The presence of many women and young women opens up new issues and challenges that require special attention and commitment of all the countries the migrants cross or arrive to. A study by Amnesty International that has been presented these days denounces exactly the gender-specific risks and dangers women face during the journey from their country to our continent. This survey collects the testimonies of female refugees in Germany and Norway, who speak about women’s long and difficult journey along the so-called “Balkan route” from Turkey, through Greece, Macedonia, Serbia and Hungary, towards Austria, Sweden, Germany, Norway and so on). All of them said they had been threatened, many of them had suffered physical violence, economic exploitation, harassment and had been forced to have sex with the traffickers, security personnel or with other refugees, even on European territory.
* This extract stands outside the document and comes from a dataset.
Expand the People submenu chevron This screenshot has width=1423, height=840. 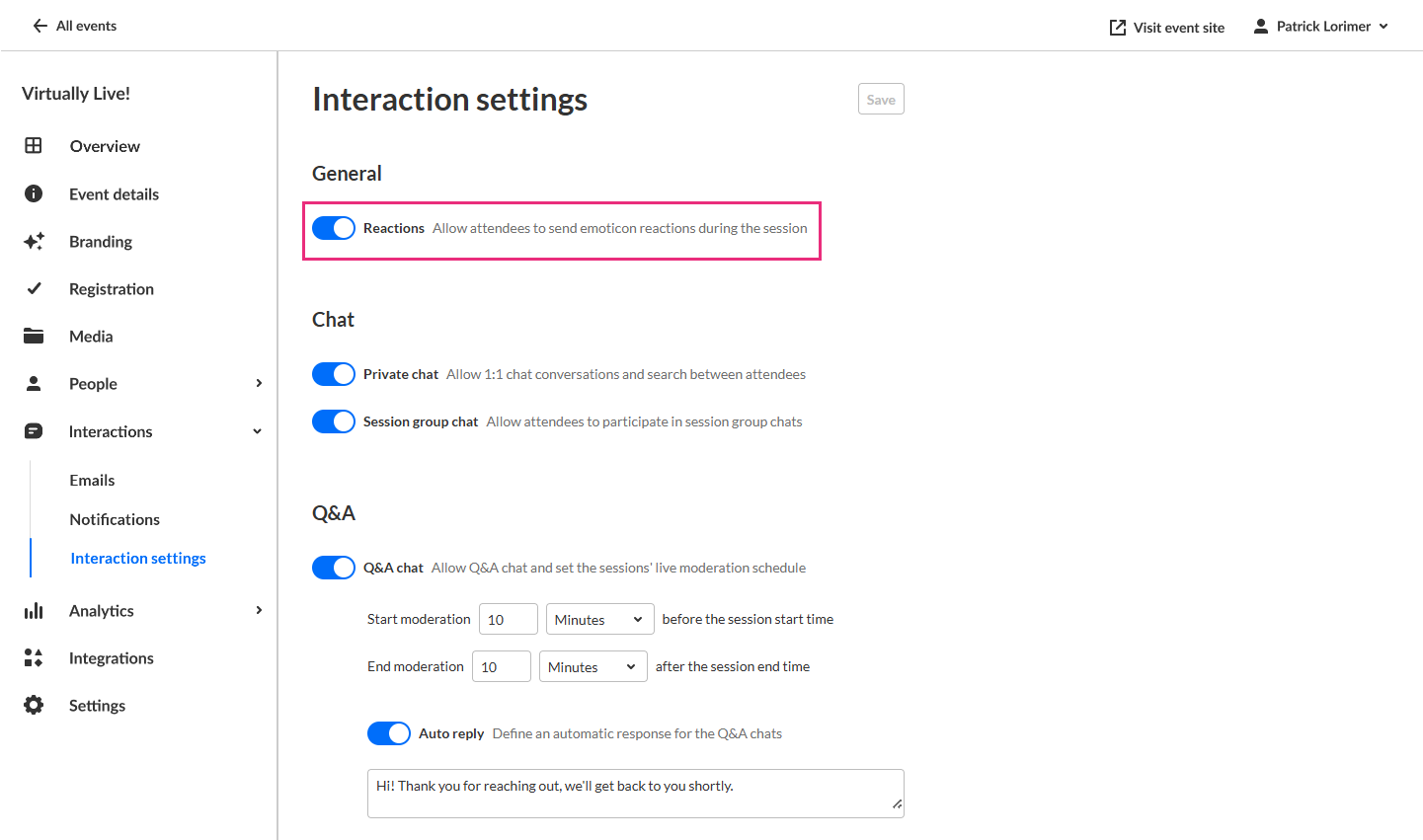[x=259, y=383]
Amnesty denounces this situation with vehemence and calls on the governments and aid agencies to provide adequate protection to all women and young women who are fleeing from Syria and Iraq, not to let them fall from “bad to worse”, having to face – after the horrors and sufferings imposed by the endless conflicts going on in their countries – rapes and harassment of any kind. For us women from the CISL syndicate, adequate protection means reserving women places and most suitable spaces, for instance, to ensure their physical and psychological safety. In short, a bit more of attention would be enough and would help greatly people who are already tried and terrified, people whose greatest fears concern their children who often travel together with them.
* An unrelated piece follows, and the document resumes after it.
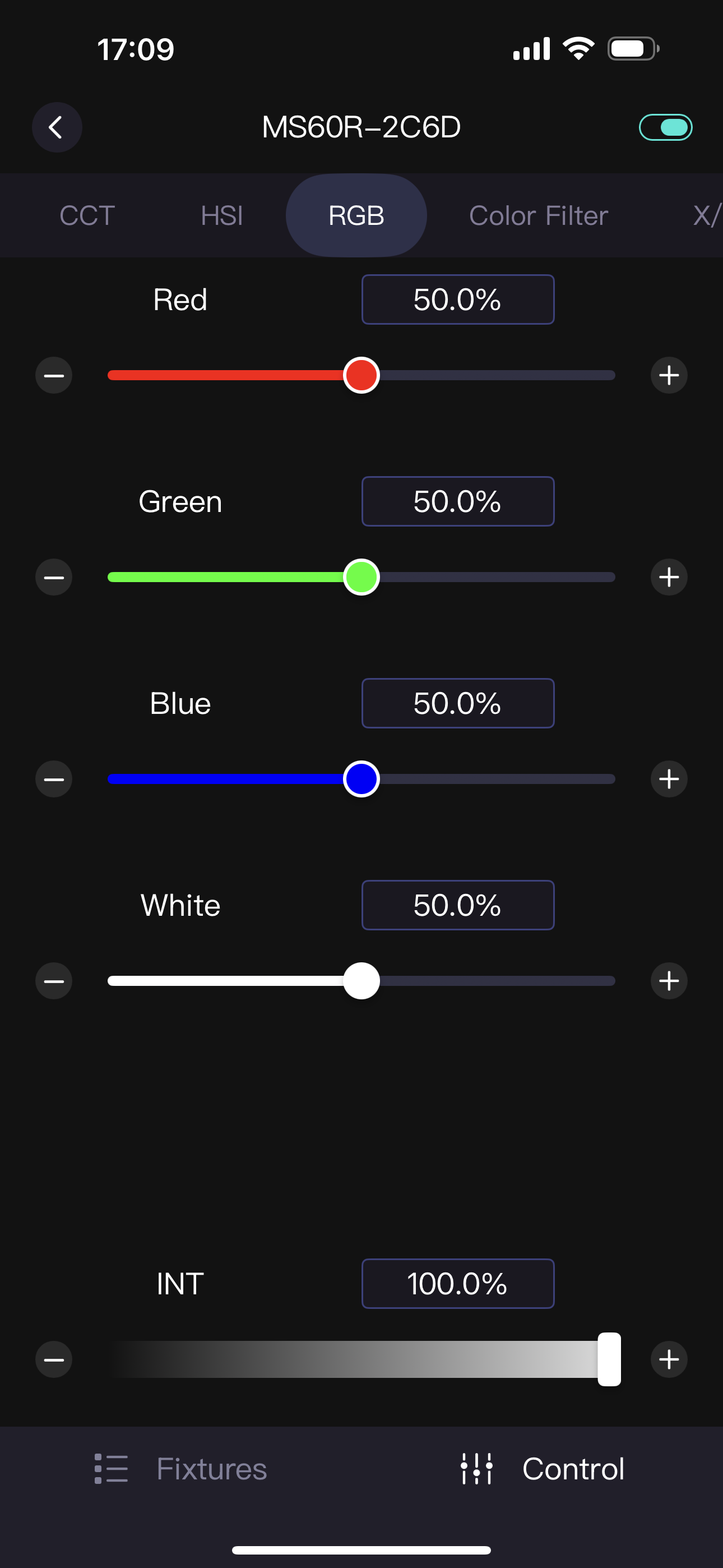Lower White with the minus icon
723x1568 pixels.
(54, 981)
Some European countries driven by egoism have built walls and closed their borders. Certainly, it does not help to find solutions to this humanitarian crisis which becomes more and more structural and shows no signs of cessation, causing extreme precariousness and conditions that are dangerous for the health and safety of those who seek asylum and support, and continue their “journey of hope” towards the destination of their choice. Even The UN Refugee Agency (UNHCR), the Fund for the United Nations Population (UNFPA), and the Commission for Refugee Women (WRC) have expressed great concern about the serious risks faced by refugee women and migrants who are transiting Europe. A field assessment has shown that “women who travel alone or with children, pregnant women, nursing mothers, teenage girls, unaccompanied girls, girls victims of early marriages, people with disabilities, elderly men and women are among most at risk and require coordinated and adequate protection measures”.
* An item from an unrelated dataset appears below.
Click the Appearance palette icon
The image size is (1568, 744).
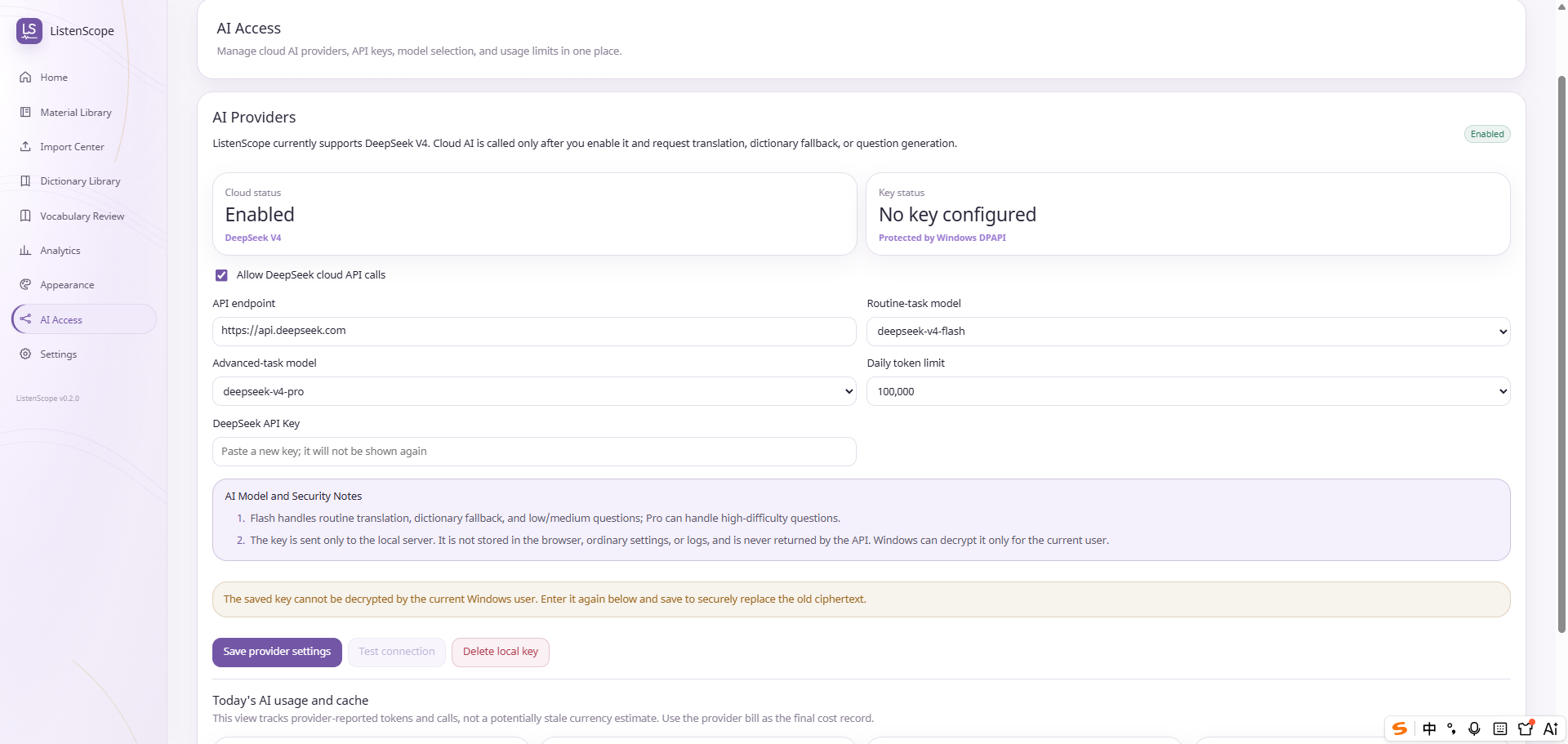(x=25, y=285)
Faced with this dramatic situation, we, CISL women, join these demands, hoping for a remarkable fight against the activity of the traffickers and for the European humanitarian agencies’ higher efforts not only in soliciting and monitoring the ‘commitment of the involved countries, as well as for the activation and implementation of measures able to ensure safety during the journey and in the different collection points along the routes towards Europe, protecting in particular children’s and women’s lives which otherwise are subject to double vulnerability: as refugees and as women. This should come first of all, although also the issues concerning the governance and the distribution of arrivals between the individual European countries are legitimate. The dignity and the inviolable rights of the individuals are inalienable principles that lie at the basis of any civilization and democracy.